Reducing cyclomatic complexity of a state machine

Question

I have a function (written in Python) that processes a loosely structured log file.

The log file would have begin-end markers for different sections, with each section describing different things (e.g., errors, assertions, warnings, property dumps, etc.). Sections could repeat for different operations or different objects that are logged.

The function has only one block viz., a with open(filename, .. as log statement.

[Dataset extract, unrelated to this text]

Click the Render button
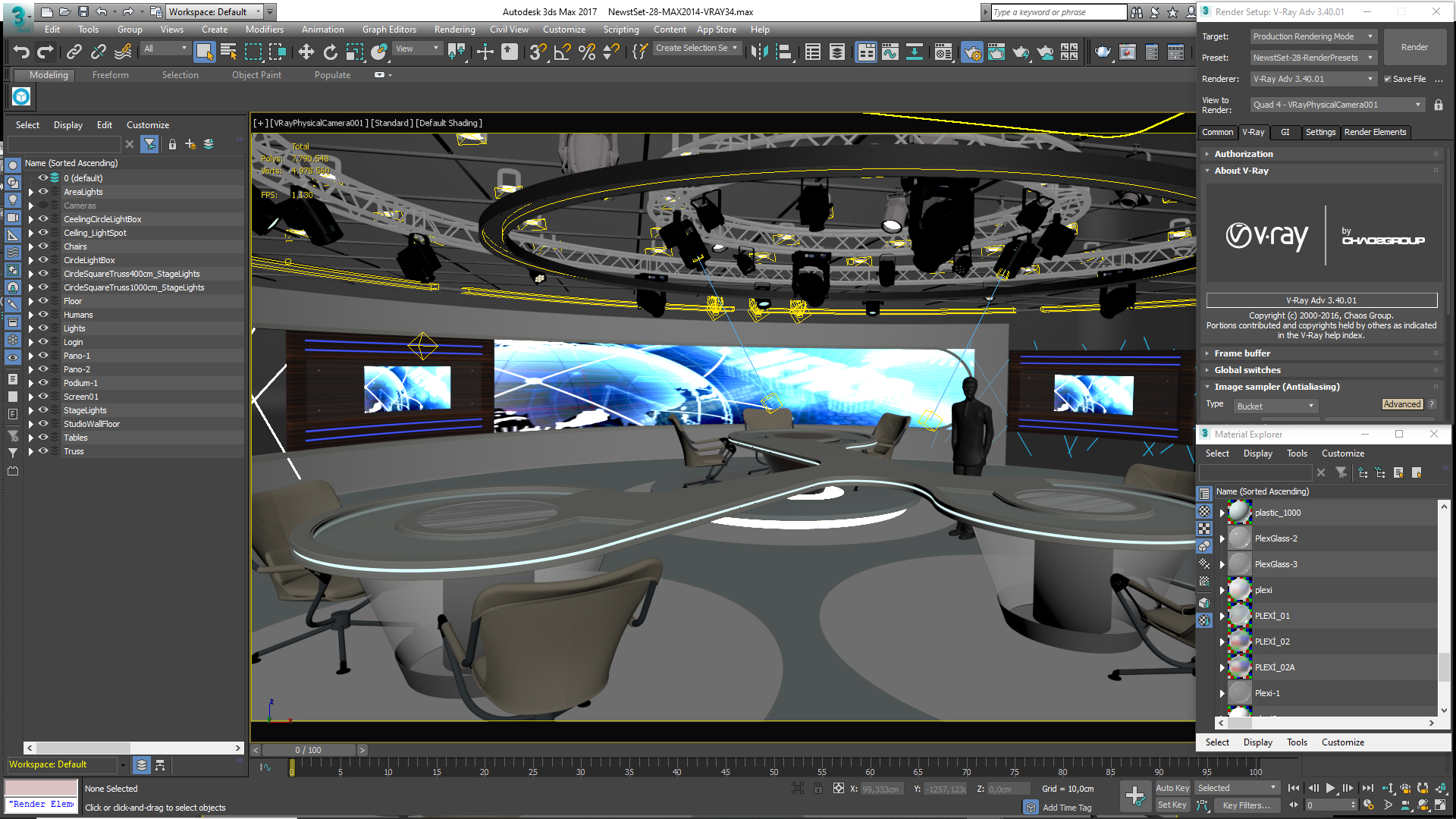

That block has only one block within it viz., for line in log:

Now, that for-loop has 90+ lines causing PyLint to report a cyclomatic complexity of 38 ;-(

The loop body has sections like so:

if not any(inThisSection, inThatSection, inAssertion, ...):
  # Code to look for Begin Section markers
  # When one is checked mark as true
  # E.g., if Begin Assertion marker is identified
  inAssertion = True
  continue

if inAssertion:
  # Keep track of which line in the Assertion section
  # When End-Marker of Assertion is detected ...
  inAssertion = False
  continue

There are multiple calls to startswith or endswith or at times using regular expressions.

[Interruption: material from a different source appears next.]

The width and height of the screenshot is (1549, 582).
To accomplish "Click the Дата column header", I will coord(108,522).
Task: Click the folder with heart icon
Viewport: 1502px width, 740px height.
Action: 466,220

It is messy but then so is the log file. Considerable engineering went into writing this function.

If I could rewrite it, how would I implement this function (or how could I break it into multiple functions)?

I understand Python's iterator protocol, but I do not necessarily see how that could help here. How could I call a function -

• with the current state of the iterable to that function,
• that function consuming a few elements of the iterable,
• and when that function detects an element that it should not be dealing with,
• return to the loop with the iteration state being the line of the file that it should process next.

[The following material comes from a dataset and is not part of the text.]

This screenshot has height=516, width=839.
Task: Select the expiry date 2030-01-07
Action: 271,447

Thank you for any insights you can provide.

Answer 1

use pipelines

OP describes a common problem. Here is a motivating use case I have often encountered:

$ grep "Smith" /var/log/messages

But, alas! The Smith customer appears in both errors and property dumps, and I only care about error occurrences. Oh, no! We could resort to sed '/err_start/,/err_end/', but it's probably better to reformat the error log just once in order to support running diverse reporting tasks against it later. Perhaps by having awk (or even sed) prepend a "type tag" field to each line.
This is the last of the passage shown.